Aufgaben
a) Schreib den Abschnitt aus dem Textauszug ab, der mit den Worten „Der Portier eines“ anfängt und mit „nicht: einfach so.“ aufhört, und ändere darin „Portier“ in „Pförtner“.
b) In welchem Paragraphen des Sicherheitspolizeigesetzes steht laut Textauszug, wann die Exekutive die Identität feststellen darf?

Textauszug
◆ ◆ ◆

Der Portier eines Medienunternehmens, der nach eigener Aussage seine "Staatsbürgerpflichten" stets gewissenhaft erfüllt (gewiss noch nie sein Auto falsch geparkt oder zu schnell bewegt hat), fühlt sich berechtigt, eine ihm unbekannte Staatsbürgerin im Polizeiton zu maßregeln. Dabei spielt es gar keine Rolle, dass der Mann sachlich im Unrecht ist: Noch gibt es in Österreich keine generelle Ausweispflicht; im Paragraph 35 des "Sicherheitspolizeigesetzes" ist genau definiert, in welchen Situationen die Exekutive zur Identitätsfeststellung berechtigt ist, jedenfalls nicht: einfach so.

◆ ◆ ◆

Inhalt der Daten
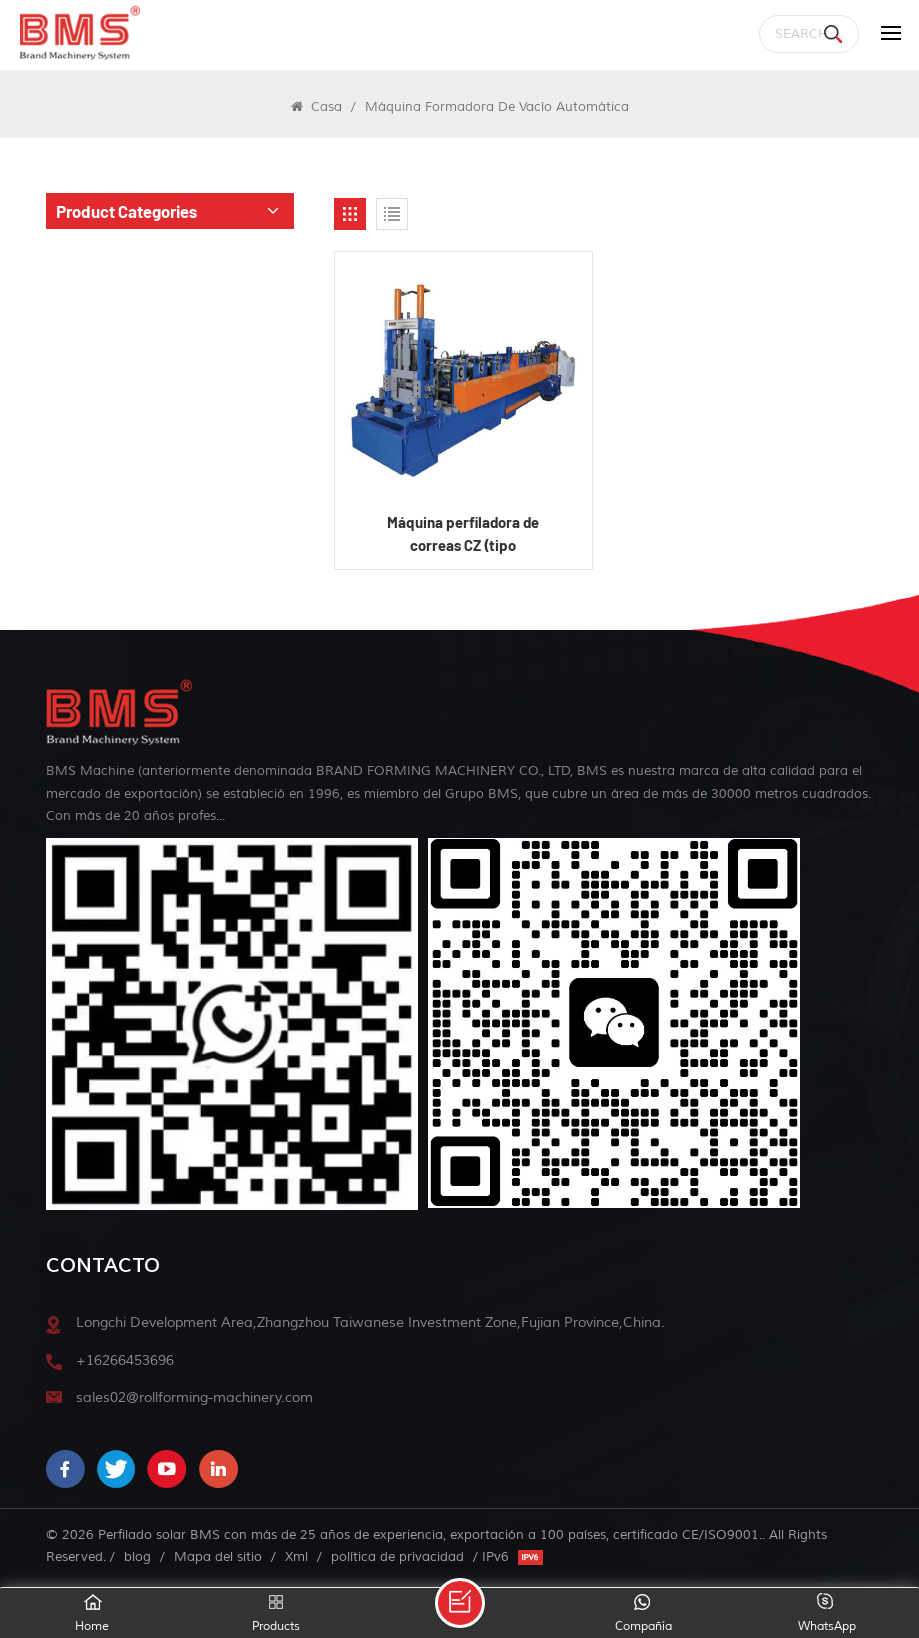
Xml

◆ ◆ ◆

Lösungen
a)
Der Pförtner eines Medienunternehmens, der nach eigener Aussage seine "Staatsbürgerpflichten" stets gewissenhaft erfüllt (gewiss noch nie sein Auto falsch geparkt oder zu schnell bewegt hat), fühlt sich berechtigt, eine ihm unbekannte Staatsbürgerin im Polizeiton zu maßregeln. Dabei spielt es gar keine Rolle, dass der Mann sachlich im Unrecht ist: Noch gibt es in Österreich keine generelle Ausweispflicht; im Paragraph 35 des "Sicherheitspolizeigesetzes" ist genau definiert, in welchen Situationen die Exekutive zur Identitätsfeststellung berechtigt ist, jedenfalls nicht: einfach so.

b) Im Paragraph 35.